• _PAGE EXCERPT_
Simplify to one grid view (remove 32x32 and 512x512 mini-grids).

Update stats display:

"active entities" instead of "density"
"semantic clusters" instead of "clusters"
keep "spanning" indicator
keep "crossings" (threshold crossings)

ner bridge changes#

`ner/bridge.py`#

subscribes to turbostream (graze.social) for post stream
subscribes to ozone labeler for spam/suspicious labels
extracts record.text from each post
runs spaCy NER (en_core_web_sm)
filters to useful entity types, normalizes text
POSTs all entities from one post together (preserves co-occurrence)
includes post metadata for "top post per topic" feature

payload = {
    "entities": [{"text": "Trump", "label": "PERSON"}, ...],
    "did": "did:plc:...",
    "post": {
        "at_uri": "at://did:plc:.../app.bsky.feed.post/...",
        "author_handle": "user.bsky.social",
        "author_followers": 1234
    }
}

migration plan#

Phase 1: Add entity_graph.zig alongside lattice.zig ✓
- core data structures implemented
- /entity-graph endpoint added
Phase 2: Modify NER bridge ✓
- entities grouped by post
- POST includes did + post metadata
Phase 3: Update frontend ✓
- grid.js renders trending entities
- surprise-based ranking implemented (z-like vs baseline)
Phase 4: Remove old code ✓
- turbostream.zig removed (python bridge is sole consumer)
- lattice.zig kept for percolation visualization (separate from entity graph)

• _REQUIRED ACTIONS_
A – Can you output the records word for word, everything from the start of the records down to the line containing "Image resolution: width=636", both ends included?
B – How would you finish out the next part of the entity graph migration notes, starting after the last line shown?
These records are unrelated to the notes on the entity graph migration.

• _Records from a data source_

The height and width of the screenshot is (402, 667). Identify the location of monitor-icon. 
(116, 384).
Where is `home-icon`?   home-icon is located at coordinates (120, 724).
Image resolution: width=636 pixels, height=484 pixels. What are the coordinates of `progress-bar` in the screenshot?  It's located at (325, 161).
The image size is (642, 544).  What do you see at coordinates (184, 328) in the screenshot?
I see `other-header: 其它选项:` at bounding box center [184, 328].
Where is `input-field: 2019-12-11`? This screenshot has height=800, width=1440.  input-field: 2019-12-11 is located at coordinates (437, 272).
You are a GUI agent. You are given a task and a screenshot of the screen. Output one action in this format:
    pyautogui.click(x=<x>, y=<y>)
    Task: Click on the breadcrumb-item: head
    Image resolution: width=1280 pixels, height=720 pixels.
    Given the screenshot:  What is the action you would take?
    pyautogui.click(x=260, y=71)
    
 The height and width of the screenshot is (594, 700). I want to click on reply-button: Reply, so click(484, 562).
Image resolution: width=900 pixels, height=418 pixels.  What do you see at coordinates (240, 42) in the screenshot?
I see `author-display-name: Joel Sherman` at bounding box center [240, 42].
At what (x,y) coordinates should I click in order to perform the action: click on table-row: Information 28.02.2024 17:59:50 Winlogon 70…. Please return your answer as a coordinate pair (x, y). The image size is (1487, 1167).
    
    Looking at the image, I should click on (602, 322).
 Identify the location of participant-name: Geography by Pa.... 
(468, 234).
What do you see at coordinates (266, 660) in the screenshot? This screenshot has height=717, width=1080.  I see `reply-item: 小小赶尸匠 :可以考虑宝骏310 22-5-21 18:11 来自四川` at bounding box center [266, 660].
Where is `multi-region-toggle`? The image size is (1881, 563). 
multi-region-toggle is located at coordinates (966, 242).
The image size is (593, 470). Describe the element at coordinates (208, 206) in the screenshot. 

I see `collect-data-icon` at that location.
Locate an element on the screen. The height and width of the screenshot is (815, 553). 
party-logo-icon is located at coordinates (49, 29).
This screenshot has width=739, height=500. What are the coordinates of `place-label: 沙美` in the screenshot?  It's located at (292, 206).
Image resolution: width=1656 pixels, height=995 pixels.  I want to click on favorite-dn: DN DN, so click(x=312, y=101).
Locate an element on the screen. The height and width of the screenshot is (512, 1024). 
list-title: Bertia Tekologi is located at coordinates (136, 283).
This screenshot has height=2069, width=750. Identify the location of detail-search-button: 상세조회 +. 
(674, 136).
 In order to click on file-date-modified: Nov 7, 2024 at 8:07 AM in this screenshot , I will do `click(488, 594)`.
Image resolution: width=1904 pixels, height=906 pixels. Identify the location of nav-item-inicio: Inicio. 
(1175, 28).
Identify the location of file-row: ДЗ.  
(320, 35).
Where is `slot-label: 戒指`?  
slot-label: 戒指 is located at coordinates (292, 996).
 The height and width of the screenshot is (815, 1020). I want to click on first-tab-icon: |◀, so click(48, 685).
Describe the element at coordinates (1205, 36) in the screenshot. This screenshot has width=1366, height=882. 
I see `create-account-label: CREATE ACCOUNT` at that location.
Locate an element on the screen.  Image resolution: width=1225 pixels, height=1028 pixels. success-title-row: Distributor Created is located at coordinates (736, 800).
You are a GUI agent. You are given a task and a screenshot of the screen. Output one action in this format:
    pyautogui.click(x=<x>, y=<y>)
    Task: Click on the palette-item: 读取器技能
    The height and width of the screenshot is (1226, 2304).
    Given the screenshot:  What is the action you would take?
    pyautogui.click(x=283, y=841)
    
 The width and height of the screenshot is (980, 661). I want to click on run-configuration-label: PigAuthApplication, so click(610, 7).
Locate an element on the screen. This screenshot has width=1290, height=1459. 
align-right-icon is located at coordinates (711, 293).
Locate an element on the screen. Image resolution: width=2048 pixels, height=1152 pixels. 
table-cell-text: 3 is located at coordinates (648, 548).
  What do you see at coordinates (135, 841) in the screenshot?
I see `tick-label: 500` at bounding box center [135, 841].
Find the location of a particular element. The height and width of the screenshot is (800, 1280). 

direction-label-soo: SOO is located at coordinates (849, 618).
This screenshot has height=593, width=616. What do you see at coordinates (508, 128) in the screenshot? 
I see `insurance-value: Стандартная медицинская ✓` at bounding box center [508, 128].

• _ANSWER SET_
A –
The height and width of the screenshot is (402, 667). Identify the location of monitor-icon. 
(116, 384).
Where is `home-icon`?   home-icon is located at coordinates (120, 724).
Image resolution: width=636 pixels, height=484 pixels. What are the coordinates of `progress-bar` in the screenshot?  It's located at (325, 161).

B –
parameters to tune#

Parameter	Current Value	Notes
`BUCKET_COUNT`	30	Number of time buckets
`BUCKET_DURATION_MS`	10,000	10s per bucket → 5 min total window
`ACTIVITY_THRESHOLD_ENTER`	0.01/s	Rate to become active
`ACTIVITY_THRESHOLD_EXIT`	0.005/s	Rate to stay active (hysteresis)
`SMOOTHING_ALPHA`	0.25	EWMA alpha for smoothed_rate (env: `SMOOTHING_ALPHA`)
`EDGE_DECAY_MS`	1,800,000	30 min edge decay window
`EDGE_WEIGHT_MIN`	0.05	Min pheromone weight for clustering (env: `EDGE_WEIGHT_MIN`)
`TREND_CLUSTER_MIN`	0.02	Min trend to participate in clustering (env: `TREND_CLUSTER_MIN`)
`EDGE_PHEROMONE_HALF_LIFE_MS`	600,000	Edge weight half-life (env: `EDGE_PHEROMONE_HALF_LIFE_MS`)
`EDGE_TOP_K`	5	Top-K edges per node for clustering (env: `EDGE_TOP_K`)
`EDGE_SAMPLE_WINDOW_MS`	10,000	Sampling epoch window (env: `EDGE_SAMPLE_WINDOW_MS`)
`EDGE_SAMPLE_MAX`	0.25	Max exploration probability (env: `EDGE_SAMPLE_MAX`)
`EDGE_SAMPLE_SCALE`	2.0	Weight scale for sampling (env: `EDGE_SAMPLE_SCALE`)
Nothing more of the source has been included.